Many highlights at the gathering today.  Very nice people, great location and food, and who would have guessed I would get to ride in a Model T.


















I am very thankful for this group.  It is nice to meet folks in all stages of this process that are trying to grab all the enjoyment they can out of life even in a less than ideal situation.  It was a fun, light day with new friends.
If you are in the same boat as me I suggest you try to find a support type group.  I found this group through Meetup.com.
Get out and explore.
Enjoy Your World

Sunday, August 4, 2013

Monday Morning Motivation...Give Thanks

I am reading a book that a very sweet and caring person gave me.  She knew I was going through a crisis in my life and so she gave me a book that she thought would give me comfort.  It is called "One Thousand Gifts" by Ann Voskamp.  It kinda reminds me, on a much grander scale, of the way I have always tried to live my life, seeking beauty in the midst of pain.  The chapter I read the other night was on giving thanks in all things through Communion, as Christ did before his death. 


Suddenly I had a strong urge to take Communion.  I don't know that I can thank God for this situation but I can give Him this situation.  I was hoping to take Communion at an area Methodist Church on Saturday but I was not able to attend.  So I thought to myself, that's OK,  I can take Communion next week.
Caleb spent the night with me last night.  He is a wonderful diversion from the pain.  We played, we ran, we spun in circles, we ate ice cream.  As I was putting him to bed he kissed me and told me he loved me and I did the same to him. 

Got up Sunday morning and went to church.  The pastor spoke of a Greek word "Iupeo" which means stressed, grieved, deeply distressed.  I guess I now fit in that category.

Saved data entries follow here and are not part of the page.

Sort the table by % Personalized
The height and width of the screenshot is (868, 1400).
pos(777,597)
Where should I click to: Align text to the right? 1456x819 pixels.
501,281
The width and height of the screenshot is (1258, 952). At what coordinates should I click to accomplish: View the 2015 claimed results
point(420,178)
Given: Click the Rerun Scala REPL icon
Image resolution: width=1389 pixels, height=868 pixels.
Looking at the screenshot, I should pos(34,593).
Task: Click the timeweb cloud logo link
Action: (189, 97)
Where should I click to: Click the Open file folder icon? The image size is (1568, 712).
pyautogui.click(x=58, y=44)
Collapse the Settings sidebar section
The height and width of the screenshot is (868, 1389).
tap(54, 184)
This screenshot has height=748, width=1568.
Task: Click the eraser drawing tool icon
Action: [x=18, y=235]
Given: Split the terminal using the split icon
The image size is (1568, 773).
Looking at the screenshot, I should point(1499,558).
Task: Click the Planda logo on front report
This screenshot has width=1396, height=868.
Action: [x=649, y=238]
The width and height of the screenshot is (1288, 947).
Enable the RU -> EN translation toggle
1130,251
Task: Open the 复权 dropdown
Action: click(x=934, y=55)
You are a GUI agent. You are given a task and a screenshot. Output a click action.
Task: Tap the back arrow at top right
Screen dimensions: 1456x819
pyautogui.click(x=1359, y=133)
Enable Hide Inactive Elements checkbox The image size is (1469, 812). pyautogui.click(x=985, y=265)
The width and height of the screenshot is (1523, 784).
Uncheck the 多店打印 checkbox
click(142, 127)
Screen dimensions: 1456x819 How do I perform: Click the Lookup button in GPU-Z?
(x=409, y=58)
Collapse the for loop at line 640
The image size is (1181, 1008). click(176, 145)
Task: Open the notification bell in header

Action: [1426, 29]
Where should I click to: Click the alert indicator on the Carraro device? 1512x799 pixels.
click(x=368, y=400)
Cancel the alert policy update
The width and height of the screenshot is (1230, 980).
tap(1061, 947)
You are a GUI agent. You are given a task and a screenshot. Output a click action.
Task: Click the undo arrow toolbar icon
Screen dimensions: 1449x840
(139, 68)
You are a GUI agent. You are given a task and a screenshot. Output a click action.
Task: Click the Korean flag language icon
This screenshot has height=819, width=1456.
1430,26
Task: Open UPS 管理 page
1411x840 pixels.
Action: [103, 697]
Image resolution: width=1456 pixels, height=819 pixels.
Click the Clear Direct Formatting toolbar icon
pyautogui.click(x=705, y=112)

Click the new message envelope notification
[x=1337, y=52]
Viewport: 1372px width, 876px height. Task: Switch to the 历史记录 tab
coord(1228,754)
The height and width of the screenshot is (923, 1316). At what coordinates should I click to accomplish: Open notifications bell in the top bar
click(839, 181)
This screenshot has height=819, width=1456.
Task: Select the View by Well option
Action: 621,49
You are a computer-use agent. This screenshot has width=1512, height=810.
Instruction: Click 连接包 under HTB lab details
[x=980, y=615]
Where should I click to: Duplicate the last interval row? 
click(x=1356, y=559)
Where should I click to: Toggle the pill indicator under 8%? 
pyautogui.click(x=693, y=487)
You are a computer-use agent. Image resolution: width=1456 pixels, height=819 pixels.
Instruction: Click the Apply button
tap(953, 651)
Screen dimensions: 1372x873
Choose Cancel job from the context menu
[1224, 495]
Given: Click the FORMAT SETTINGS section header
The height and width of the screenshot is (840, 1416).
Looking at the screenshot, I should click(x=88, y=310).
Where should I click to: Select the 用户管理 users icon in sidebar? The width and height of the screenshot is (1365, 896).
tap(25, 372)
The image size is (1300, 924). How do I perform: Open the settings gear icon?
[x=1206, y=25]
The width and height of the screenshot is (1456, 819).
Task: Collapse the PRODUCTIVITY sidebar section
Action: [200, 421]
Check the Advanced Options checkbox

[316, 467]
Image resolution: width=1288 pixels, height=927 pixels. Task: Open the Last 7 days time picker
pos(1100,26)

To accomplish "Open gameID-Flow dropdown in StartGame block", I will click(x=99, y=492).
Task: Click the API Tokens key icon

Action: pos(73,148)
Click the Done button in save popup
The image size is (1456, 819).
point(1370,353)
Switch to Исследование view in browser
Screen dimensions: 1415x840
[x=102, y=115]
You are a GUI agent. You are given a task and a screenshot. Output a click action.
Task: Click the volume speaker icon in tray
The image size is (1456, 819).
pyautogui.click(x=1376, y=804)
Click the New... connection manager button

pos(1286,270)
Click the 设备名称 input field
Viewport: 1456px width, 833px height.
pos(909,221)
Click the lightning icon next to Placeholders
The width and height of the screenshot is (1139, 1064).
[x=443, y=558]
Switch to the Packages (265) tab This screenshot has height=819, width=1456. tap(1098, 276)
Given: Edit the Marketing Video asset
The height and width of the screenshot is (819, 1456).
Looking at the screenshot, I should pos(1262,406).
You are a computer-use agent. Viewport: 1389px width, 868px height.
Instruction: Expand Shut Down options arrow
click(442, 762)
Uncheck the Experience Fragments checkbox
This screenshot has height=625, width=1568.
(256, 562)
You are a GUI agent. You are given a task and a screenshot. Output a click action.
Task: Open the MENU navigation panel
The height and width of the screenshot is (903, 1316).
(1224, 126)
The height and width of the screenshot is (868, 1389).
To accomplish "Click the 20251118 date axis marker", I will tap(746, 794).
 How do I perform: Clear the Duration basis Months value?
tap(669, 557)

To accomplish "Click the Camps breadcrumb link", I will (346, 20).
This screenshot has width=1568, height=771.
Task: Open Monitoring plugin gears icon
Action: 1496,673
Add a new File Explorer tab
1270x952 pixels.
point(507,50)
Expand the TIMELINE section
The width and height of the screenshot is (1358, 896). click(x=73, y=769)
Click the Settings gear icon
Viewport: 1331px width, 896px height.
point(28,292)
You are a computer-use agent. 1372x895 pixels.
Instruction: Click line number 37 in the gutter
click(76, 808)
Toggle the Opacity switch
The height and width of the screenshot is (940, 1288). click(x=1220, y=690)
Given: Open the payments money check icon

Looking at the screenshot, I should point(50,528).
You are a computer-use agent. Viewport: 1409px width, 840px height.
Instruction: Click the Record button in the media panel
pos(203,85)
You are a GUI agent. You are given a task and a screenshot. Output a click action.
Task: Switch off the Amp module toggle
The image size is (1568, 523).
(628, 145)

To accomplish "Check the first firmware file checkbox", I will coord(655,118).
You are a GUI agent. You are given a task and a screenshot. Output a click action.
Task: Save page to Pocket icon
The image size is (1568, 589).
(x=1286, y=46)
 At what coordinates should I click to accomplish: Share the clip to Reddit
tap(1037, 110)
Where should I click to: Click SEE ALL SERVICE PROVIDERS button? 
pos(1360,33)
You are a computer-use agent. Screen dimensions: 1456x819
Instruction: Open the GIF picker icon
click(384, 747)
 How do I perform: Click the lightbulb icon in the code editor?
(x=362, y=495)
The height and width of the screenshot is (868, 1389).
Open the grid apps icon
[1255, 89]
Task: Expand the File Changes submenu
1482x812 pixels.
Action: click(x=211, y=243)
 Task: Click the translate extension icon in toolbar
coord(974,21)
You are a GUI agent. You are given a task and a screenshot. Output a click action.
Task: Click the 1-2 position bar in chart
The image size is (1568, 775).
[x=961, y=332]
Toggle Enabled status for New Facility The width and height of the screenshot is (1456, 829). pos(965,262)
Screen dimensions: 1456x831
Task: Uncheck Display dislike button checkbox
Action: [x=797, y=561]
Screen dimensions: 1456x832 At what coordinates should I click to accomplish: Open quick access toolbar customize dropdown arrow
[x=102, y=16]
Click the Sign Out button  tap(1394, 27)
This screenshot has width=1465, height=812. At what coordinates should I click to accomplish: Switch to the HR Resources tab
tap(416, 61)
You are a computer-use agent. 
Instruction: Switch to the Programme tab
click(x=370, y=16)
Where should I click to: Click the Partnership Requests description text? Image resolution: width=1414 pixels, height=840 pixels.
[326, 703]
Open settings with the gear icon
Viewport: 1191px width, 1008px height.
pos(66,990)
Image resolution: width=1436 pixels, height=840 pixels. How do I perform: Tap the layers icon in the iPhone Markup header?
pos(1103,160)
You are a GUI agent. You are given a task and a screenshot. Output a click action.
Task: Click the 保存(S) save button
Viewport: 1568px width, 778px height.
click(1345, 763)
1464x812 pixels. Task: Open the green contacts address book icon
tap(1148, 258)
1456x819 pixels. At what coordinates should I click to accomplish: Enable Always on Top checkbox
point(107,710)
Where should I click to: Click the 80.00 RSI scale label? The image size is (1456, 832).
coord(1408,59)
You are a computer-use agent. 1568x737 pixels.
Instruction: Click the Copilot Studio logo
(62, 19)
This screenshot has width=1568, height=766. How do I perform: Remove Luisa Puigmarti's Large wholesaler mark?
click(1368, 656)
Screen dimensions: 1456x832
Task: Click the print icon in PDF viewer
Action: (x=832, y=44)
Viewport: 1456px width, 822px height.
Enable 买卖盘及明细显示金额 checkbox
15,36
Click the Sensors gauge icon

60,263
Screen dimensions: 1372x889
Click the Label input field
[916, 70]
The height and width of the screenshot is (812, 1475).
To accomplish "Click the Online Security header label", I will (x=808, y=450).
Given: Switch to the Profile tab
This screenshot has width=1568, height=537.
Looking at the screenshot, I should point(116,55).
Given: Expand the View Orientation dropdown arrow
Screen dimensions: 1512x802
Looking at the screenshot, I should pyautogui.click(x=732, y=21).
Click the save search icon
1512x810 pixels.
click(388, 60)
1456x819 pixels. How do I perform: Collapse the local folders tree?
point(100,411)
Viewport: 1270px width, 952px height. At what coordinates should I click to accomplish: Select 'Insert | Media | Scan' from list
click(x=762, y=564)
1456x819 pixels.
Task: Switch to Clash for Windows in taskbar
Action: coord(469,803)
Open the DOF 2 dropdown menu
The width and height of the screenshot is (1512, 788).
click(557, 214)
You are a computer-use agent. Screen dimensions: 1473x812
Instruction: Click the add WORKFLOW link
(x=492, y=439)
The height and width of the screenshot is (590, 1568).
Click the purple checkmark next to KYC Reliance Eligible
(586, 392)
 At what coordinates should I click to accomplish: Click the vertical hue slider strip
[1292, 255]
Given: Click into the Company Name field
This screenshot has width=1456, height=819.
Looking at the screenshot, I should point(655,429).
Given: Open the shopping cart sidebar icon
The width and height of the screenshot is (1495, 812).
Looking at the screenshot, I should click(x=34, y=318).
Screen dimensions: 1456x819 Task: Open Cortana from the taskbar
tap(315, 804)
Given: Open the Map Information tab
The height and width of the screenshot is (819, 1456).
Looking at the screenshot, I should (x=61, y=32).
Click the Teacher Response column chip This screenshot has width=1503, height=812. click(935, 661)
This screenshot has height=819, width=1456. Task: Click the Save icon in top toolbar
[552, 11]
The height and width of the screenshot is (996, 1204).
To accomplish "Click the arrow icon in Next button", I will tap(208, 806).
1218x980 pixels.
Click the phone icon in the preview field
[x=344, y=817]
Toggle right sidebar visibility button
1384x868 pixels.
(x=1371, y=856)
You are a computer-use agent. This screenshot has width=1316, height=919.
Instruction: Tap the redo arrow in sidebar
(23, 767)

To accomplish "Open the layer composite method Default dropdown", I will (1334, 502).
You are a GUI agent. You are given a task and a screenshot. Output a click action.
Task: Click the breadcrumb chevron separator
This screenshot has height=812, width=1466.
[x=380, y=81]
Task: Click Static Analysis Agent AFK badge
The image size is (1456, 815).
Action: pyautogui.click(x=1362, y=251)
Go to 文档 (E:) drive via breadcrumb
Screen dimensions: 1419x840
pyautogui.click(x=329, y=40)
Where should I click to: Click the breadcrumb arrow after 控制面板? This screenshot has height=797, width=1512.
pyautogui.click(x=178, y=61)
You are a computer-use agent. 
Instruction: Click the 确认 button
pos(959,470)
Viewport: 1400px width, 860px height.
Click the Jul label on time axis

I am in a horrible amount of emotional pain. This church is a large church,  I really don't know many folks, but I always come away with something to hold onto.  Today it was Communion.  They did not offer it in the service but as I was leaving I saw a door in the very back of the room that I had never noticed before, on it was written "Communion".  I hesitated and then decided maybe this was my gift for the day.  I went in.  There were two tables each with small candles, a small cross plus the wine and the bread.  There were several chairs and probably about ten people silently praying. It was a peaceful place. I did not stay very long but I took the bread and the wine and gave thanks to God.  Not so much for this mess that is thrust upon me but for His love.